::: Data listing

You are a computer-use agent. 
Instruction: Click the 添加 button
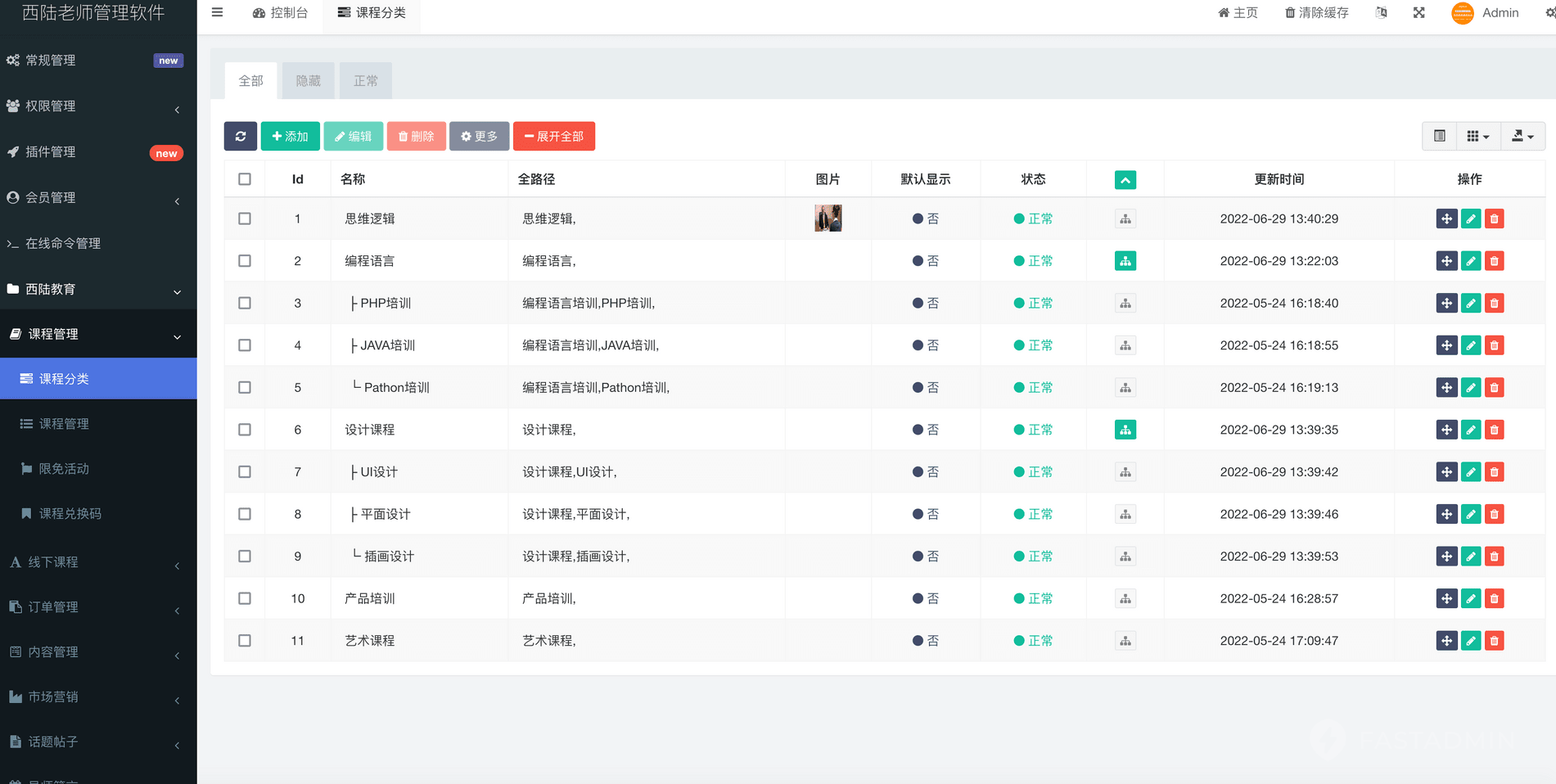[290, 136]
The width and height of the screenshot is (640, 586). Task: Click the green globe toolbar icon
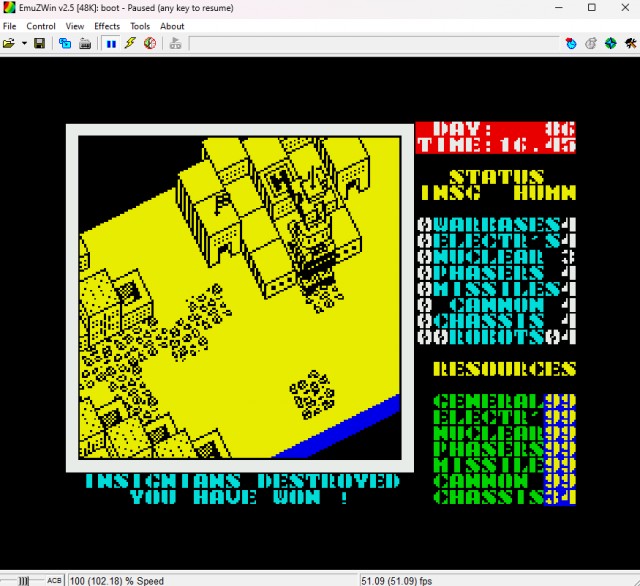coord(609,44)
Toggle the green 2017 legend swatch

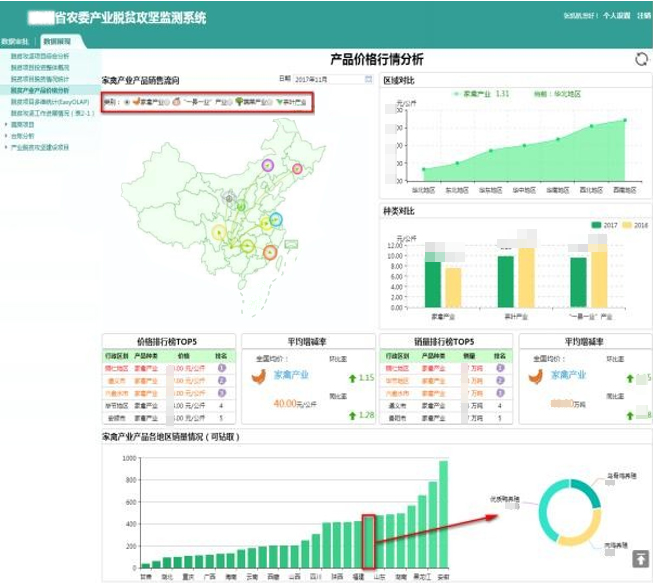click(x=596, y=225)
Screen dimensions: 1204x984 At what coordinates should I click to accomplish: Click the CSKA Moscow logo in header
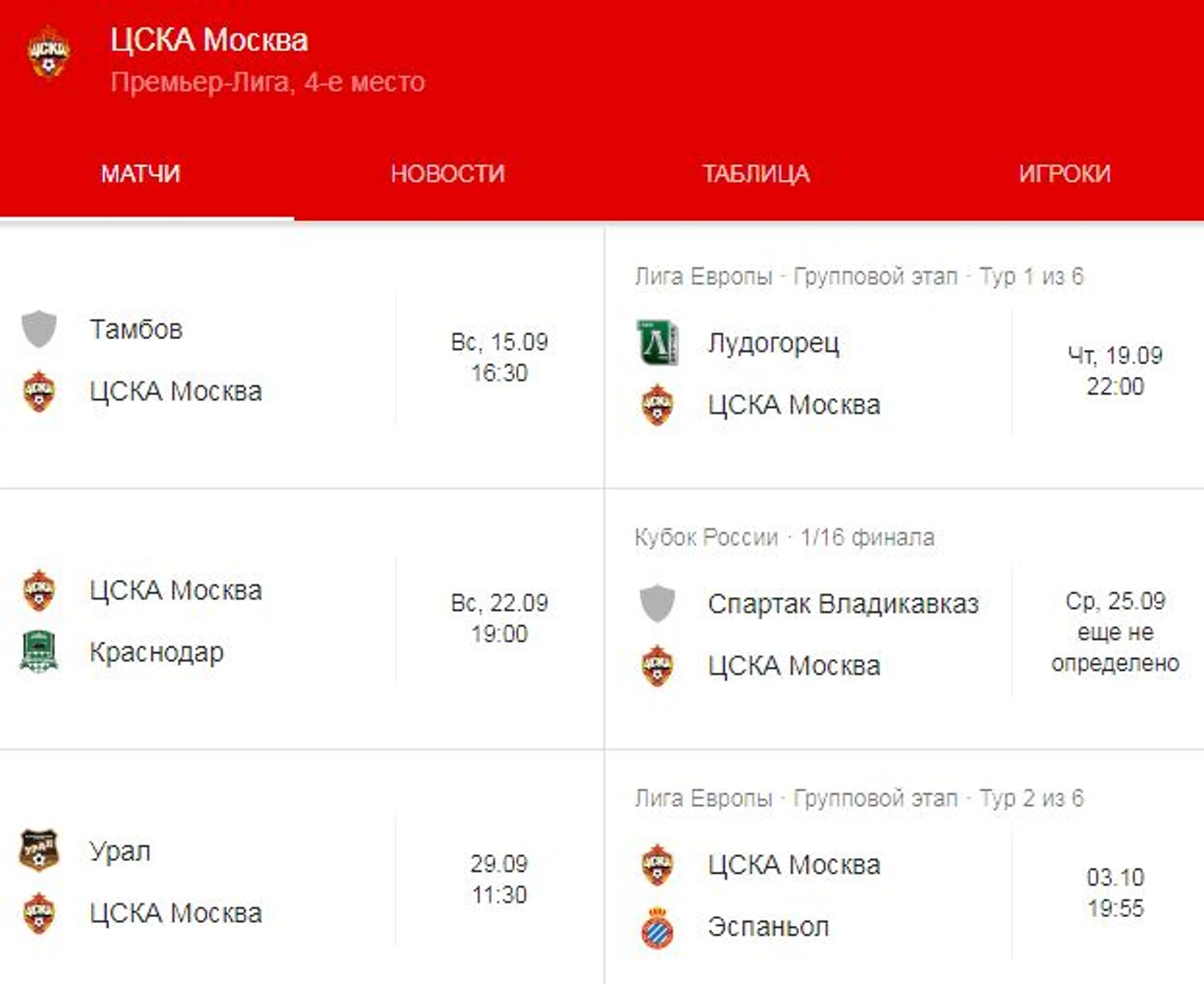[x=48, y=54]
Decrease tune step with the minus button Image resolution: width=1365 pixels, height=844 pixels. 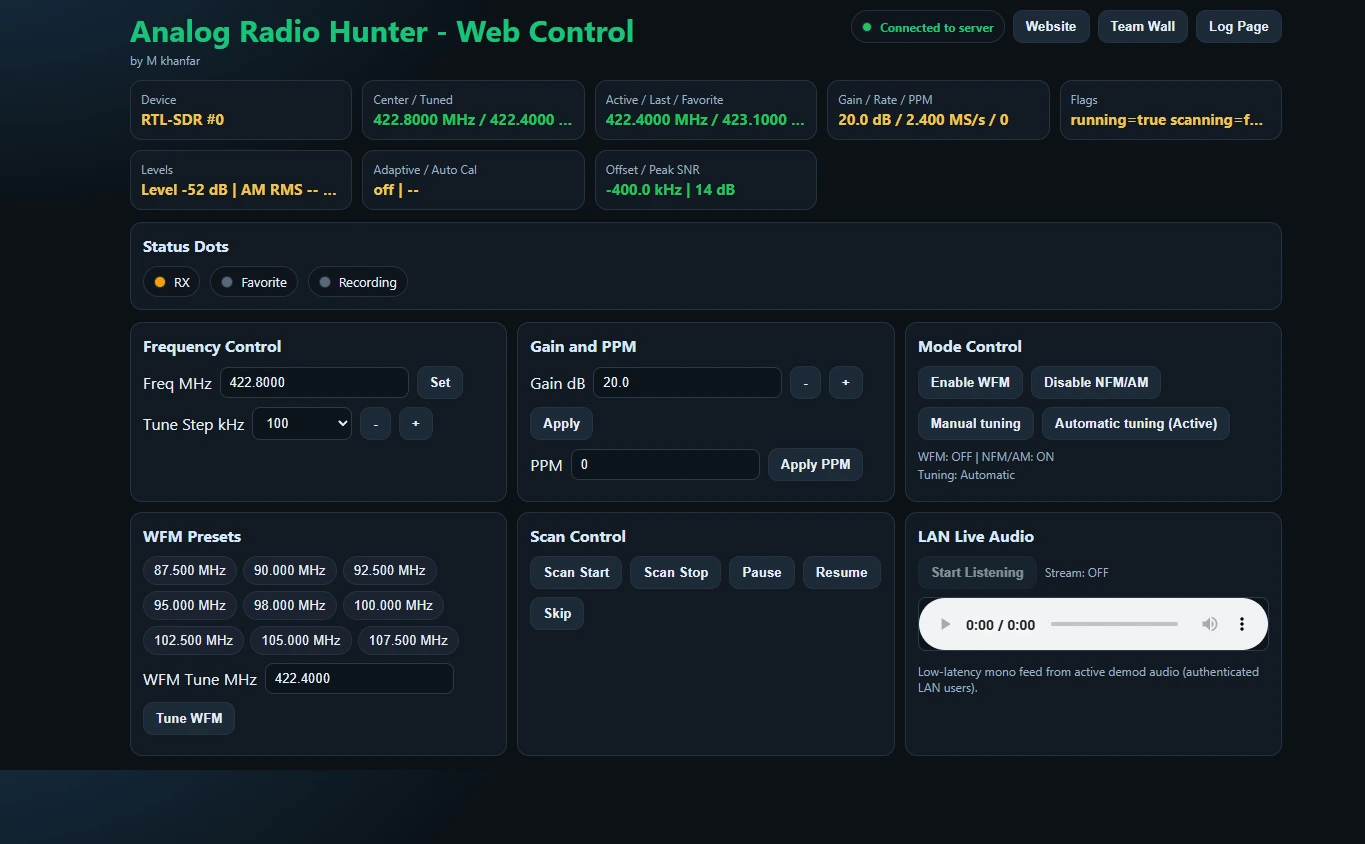[x=375, y=424]
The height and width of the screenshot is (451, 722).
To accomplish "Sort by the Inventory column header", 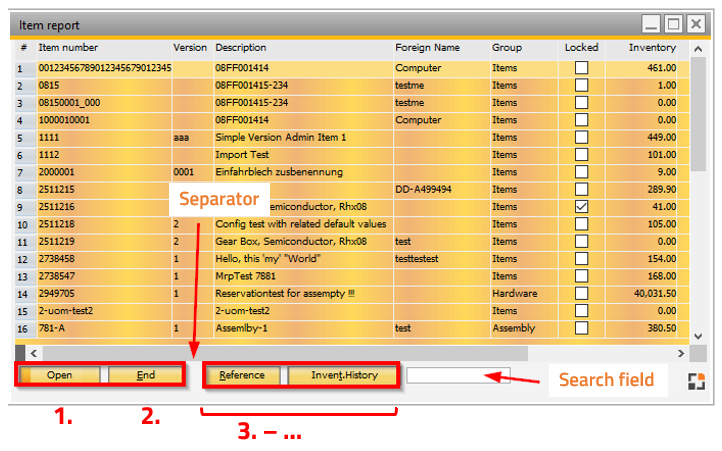I will pos(652,47).
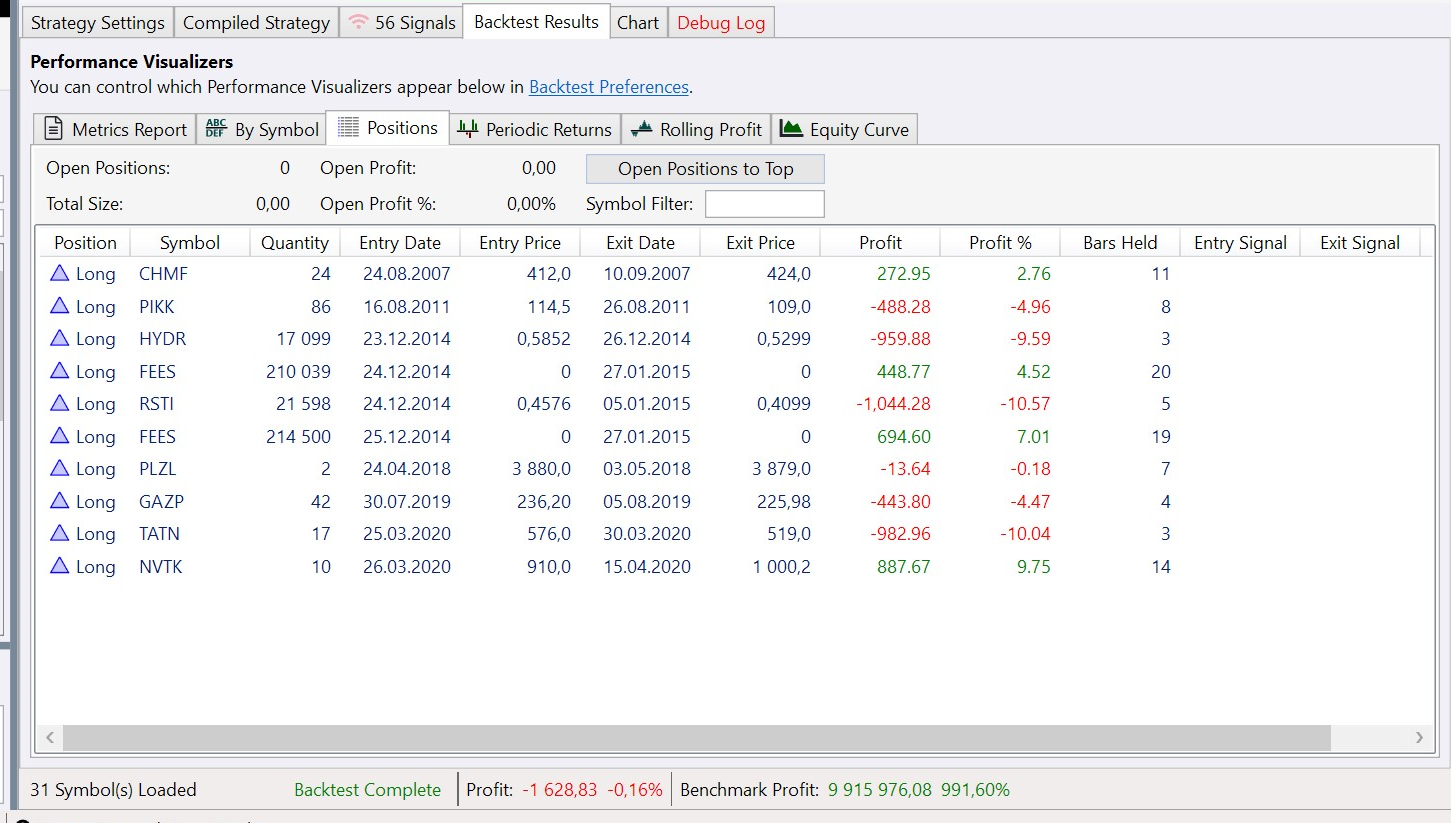Screen dimensions: 1451x823
Task: Click the Rolling Profit icon
Action: pos(642,129)
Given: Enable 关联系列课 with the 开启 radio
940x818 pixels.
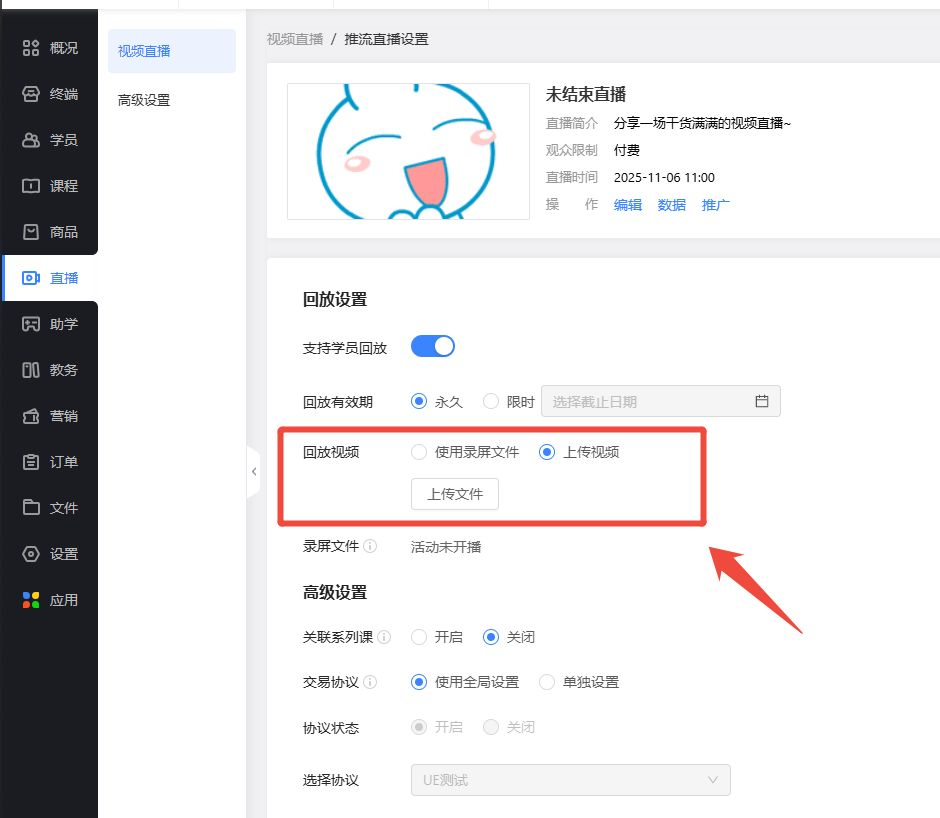Looking at the screenshot, I should pos(419,637).
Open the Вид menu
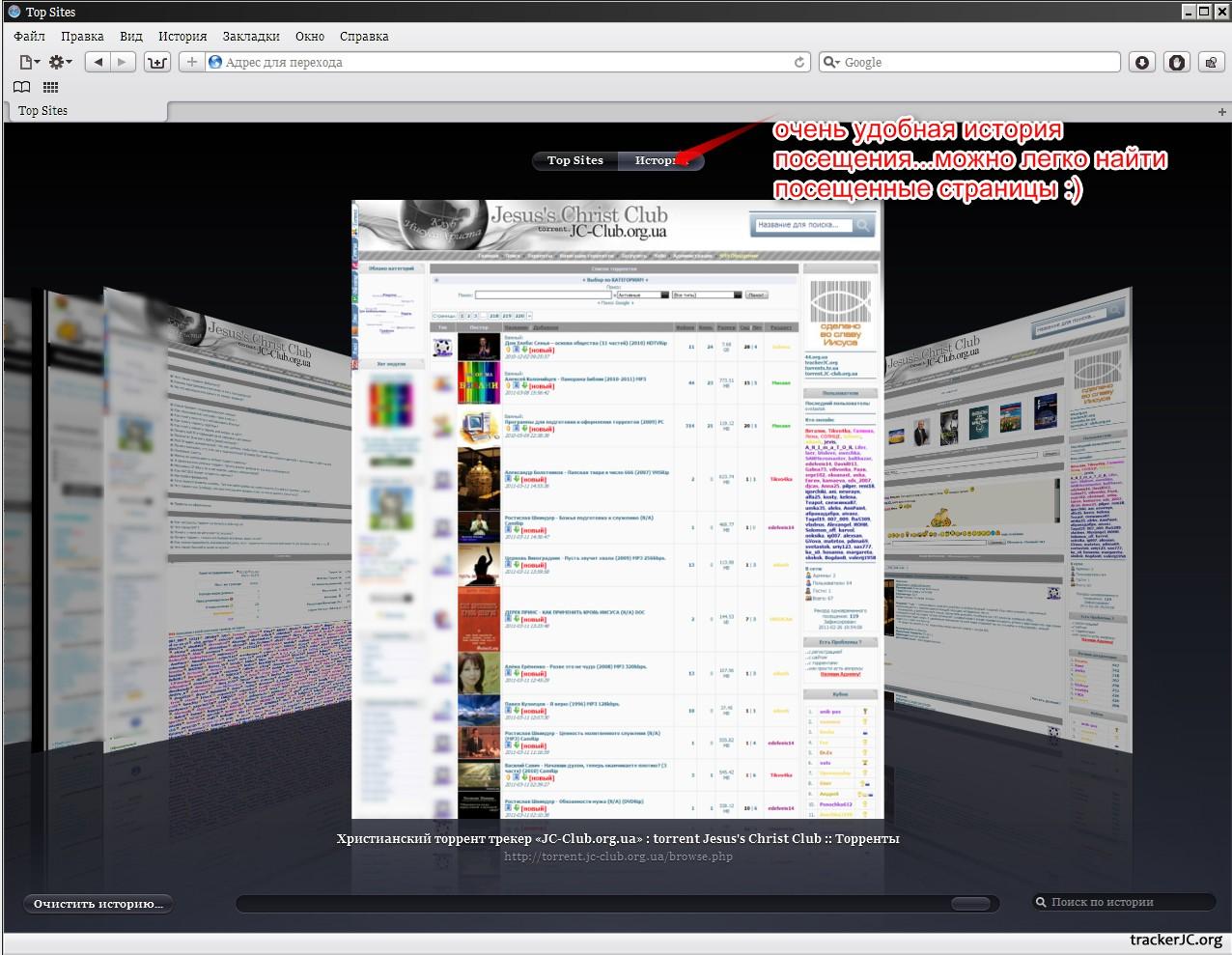 click(x=130, y=36)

::::::

- Directions
Set down exactly the lines between the one with "Given: Enable 关联系列课 with the 开启 radio" and the last line of the material above, both included, but none of the pictures.

- Your solution
Given: Enable 关联系列课 with the 开启 radio
940x818 pixels.
Looking at the screenshot, I should pos(419,637).
Open the Вид menu
 click(x=130, y=36)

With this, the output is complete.